• WORK ITEM:
Write out again, exactly, the lines below starting at the one with "The height and" and ending at the one with "This screenshot has height=653, width=1568.".

• RECORDS FOR THIS EXERCISE:
..........

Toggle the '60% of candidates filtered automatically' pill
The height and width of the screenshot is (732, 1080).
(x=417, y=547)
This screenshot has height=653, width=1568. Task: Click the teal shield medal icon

..........

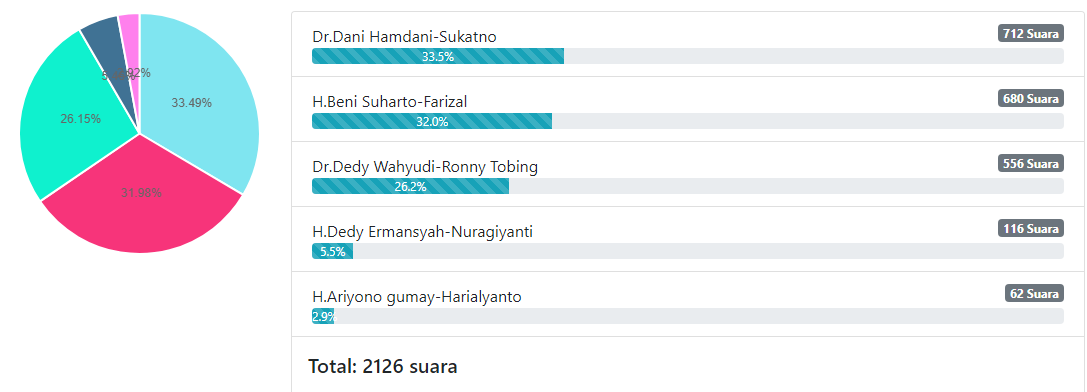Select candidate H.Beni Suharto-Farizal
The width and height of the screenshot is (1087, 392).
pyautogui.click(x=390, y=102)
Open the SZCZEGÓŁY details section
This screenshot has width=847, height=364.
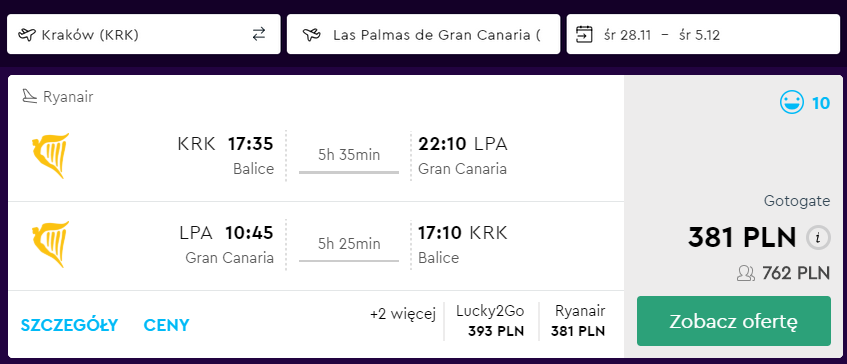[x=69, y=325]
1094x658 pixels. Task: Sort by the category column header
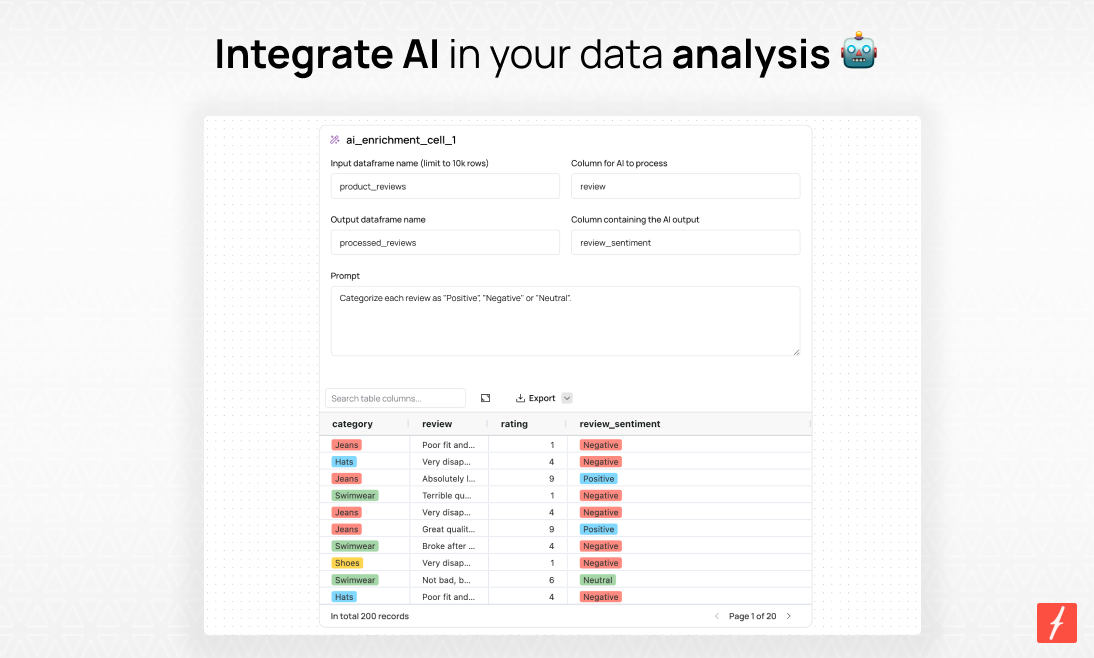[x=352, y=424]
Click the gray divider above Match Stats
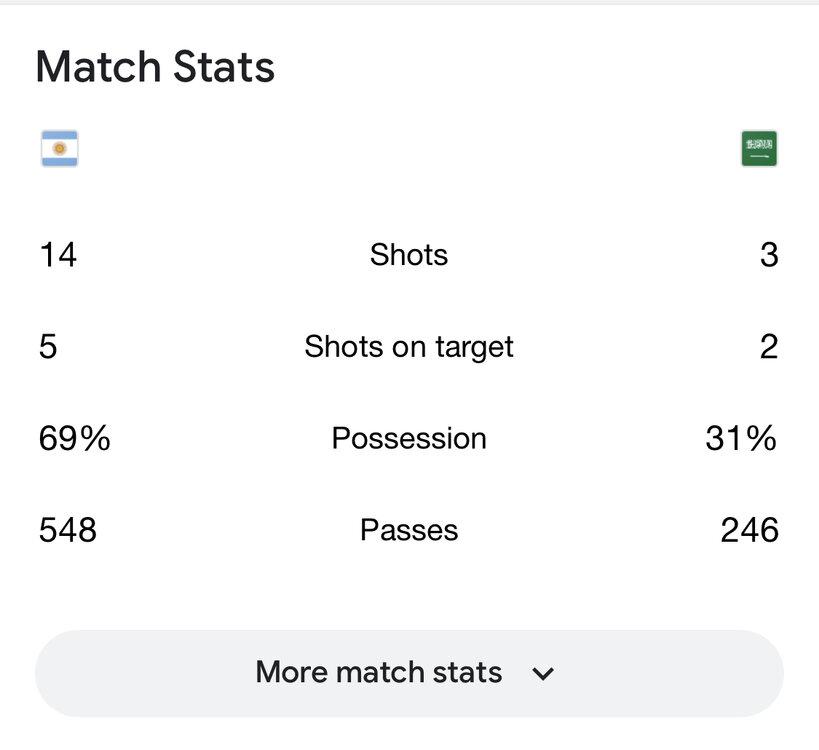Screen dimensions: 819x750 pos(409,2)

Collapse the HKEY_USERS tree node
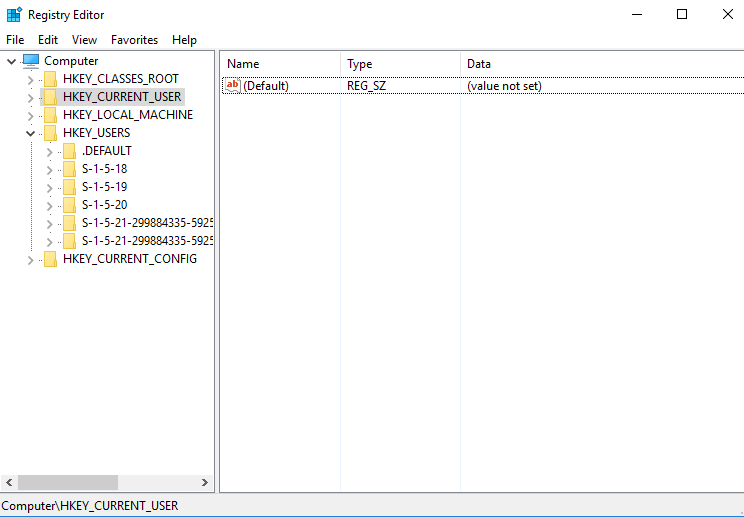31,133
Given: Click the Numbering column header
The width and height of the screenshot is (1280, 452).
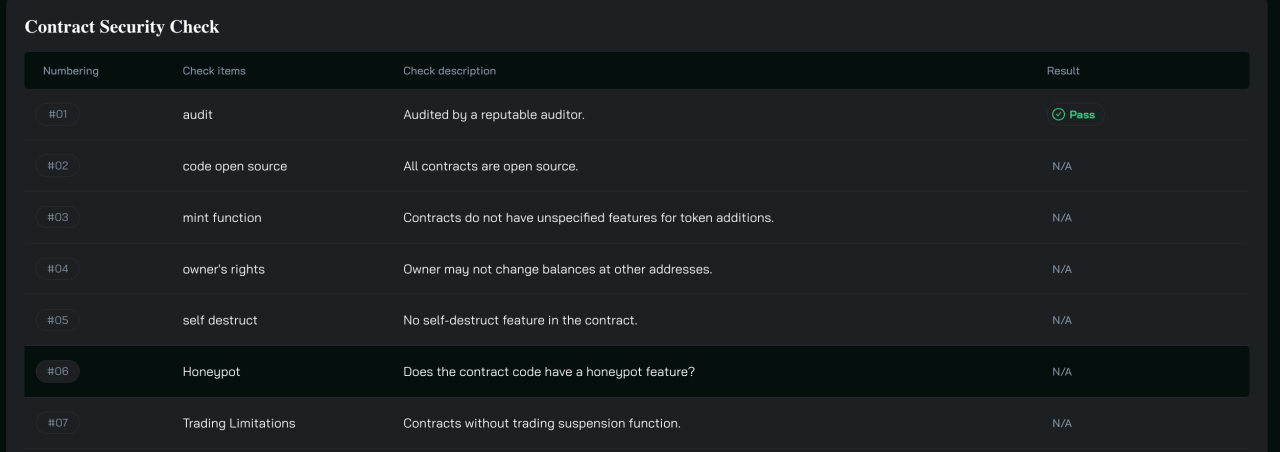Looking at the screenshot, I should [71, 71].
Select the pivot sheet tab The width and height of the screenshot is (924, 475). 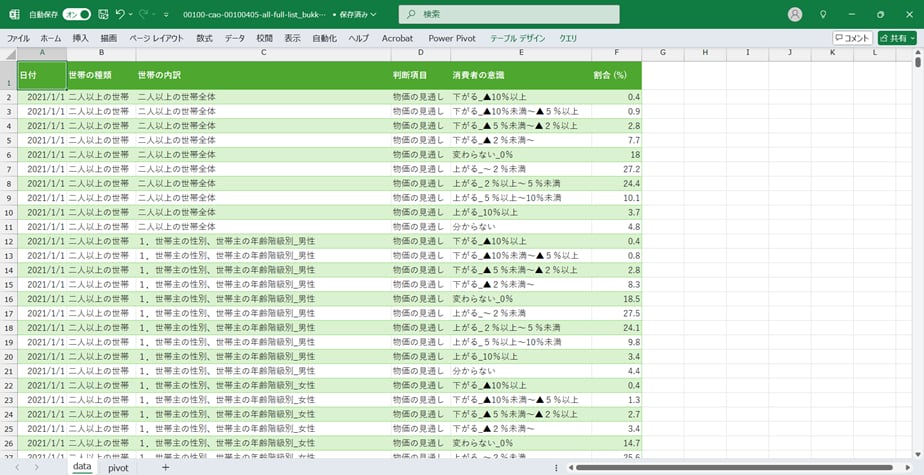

..........

• EXERCISE OUTPUT:
The height and width of the screenshot is (732, 1080).
(x=417, y=547)
This screenshot has height=653, width=1568. Task: Click the teal shield medal icon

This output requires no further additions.